A lot of teams in college football nowadays like to brand themselves the “DBU”. Last season we saw the Gators produce two first round defensive backs in Vernon Hargreaves III and Keanu Neal. While Ohio State may lead the charge in that category this season, Florida is not too far behind. Now this year, corners “Teez” Tabor and Quincy Wilson could both end up in the first round, but Marcus Maye is another member from that secondary who could be off the board by the end of Day 2.

With the loss of Keanu Neal, who served as the leader of the defensive backfield in 2015, Marcus Maye stepped up in a huge way and helped shoulder Neal’s departure while establishing himself as the new leader of the secondary.

In a draft class insanely deep at the safety position, deeper than most think, a lot of guys such as Marcus Maye are flying under the radar right into the 3rd-4th round range. Whoever takes the chance on Maye gets a player with a lot of starter qualities.

Name: Marcus Maye
Position: S
Size: 6’0”/210”/32 1/2” Arm Length/9 1/8” Hands
School: Florida
Class: Senior
Comparison: Patrick Chung (New England Patriots)
Draft Grade: 3rd Round

Positives: Experience playing all over the field including nickel – excels most in the box as a run supporter. Patient yet aggressive. Physical, downhill safety who gets involved against the run. Instinctive in the front 7 and reacts well to change of direction. Anticipates cutbacks when patrolling the backend. Solid overall tackling form. Utilizes hands well on tackle approach – keeps them wide upon engagement then snatches them forward with force. Capable of making 1-on-1 tackles in space. Willing help tackler. Makes a difference with his ability to knock the ball free – forced 5 in 2015 which ranked 2nd in the nation. Speed, range and the ability to close. Displays good recognition in zone coverage. Plays the ball with good timing and will leap with his hand out to bat it down. Physical, heavy hands at the point of attack with punch. Functionable footwork out of slot. Visible on-field leadership qualities.

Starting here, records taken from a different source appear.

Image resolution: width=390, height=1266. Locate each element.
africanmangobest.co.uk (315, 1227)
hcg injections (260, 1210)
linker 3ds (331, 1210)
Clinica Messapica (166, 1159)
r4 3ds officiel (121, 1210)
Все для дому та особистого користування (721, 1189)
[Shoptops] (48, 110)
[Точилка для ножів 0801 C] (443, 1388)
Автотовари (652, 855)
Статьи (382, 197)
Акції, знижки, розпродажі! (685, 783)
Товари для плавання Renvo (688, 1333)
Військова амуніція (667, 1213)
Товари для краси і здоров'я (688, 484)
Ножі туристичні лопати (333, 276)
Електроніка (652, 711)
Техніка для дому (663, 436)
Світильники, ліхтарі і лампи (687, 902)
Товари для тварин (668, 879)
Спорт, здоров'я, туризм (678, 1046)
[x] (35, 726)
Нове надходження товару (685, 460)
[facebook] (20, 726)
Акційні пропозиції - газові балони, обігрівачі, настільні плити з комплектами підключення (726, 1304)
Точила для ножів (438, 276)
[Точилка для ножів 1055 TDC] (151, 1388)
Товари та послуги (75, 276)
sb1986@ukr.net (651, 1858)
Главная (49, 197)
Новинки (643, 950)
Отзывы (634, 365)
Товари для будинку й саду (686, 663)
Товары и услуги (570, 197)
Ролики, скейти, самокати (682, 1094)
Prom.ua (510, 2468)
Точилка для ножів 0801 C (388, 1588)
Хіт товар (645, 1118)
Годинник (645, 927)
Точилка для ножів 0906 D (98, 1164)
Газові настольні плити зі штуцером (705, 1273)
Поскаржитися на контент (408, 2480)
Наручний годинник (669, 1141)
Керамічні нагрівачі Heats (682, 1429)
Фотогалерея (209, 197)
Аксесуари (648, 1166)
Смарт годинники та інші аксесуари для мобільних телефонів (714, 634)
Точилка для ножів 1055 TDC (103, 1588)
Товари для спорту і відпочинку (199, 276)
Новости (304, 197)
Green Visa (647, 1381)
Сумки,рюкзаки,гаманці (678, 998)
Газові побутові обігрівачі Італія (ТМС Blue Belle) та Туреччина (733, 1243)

Negatives: Doesn’t perform well playing behind the ball. Struggles to mirror receivers in man coverage. Poor foot quickness down sideline. Displays a bit of hip tightness. Lacks viable instincts as the centerfield. Takes poor angles in pursuit shooting down from a safety slot. Stands frozen on double-moves. Broke arm this past season.

Outlook: A bit misused at Florida, Maye is best fit as a box safety in the NFL. He excels most with the play in front of him with the instincts and ability to attack the ball. Florida lined him up all over the field and his experience in the slot will be appealing to teams. He can play both the strong safety and free safety positions. Although, you don’t want him as the single-high safety. Maye is a physical, downhill thumper who presents an imposing presence to opposing offenses. In the correct role, Maye will flourish at the next level. In a deep safety class, I like him in the 3rd round which seems to be his likely landing spot.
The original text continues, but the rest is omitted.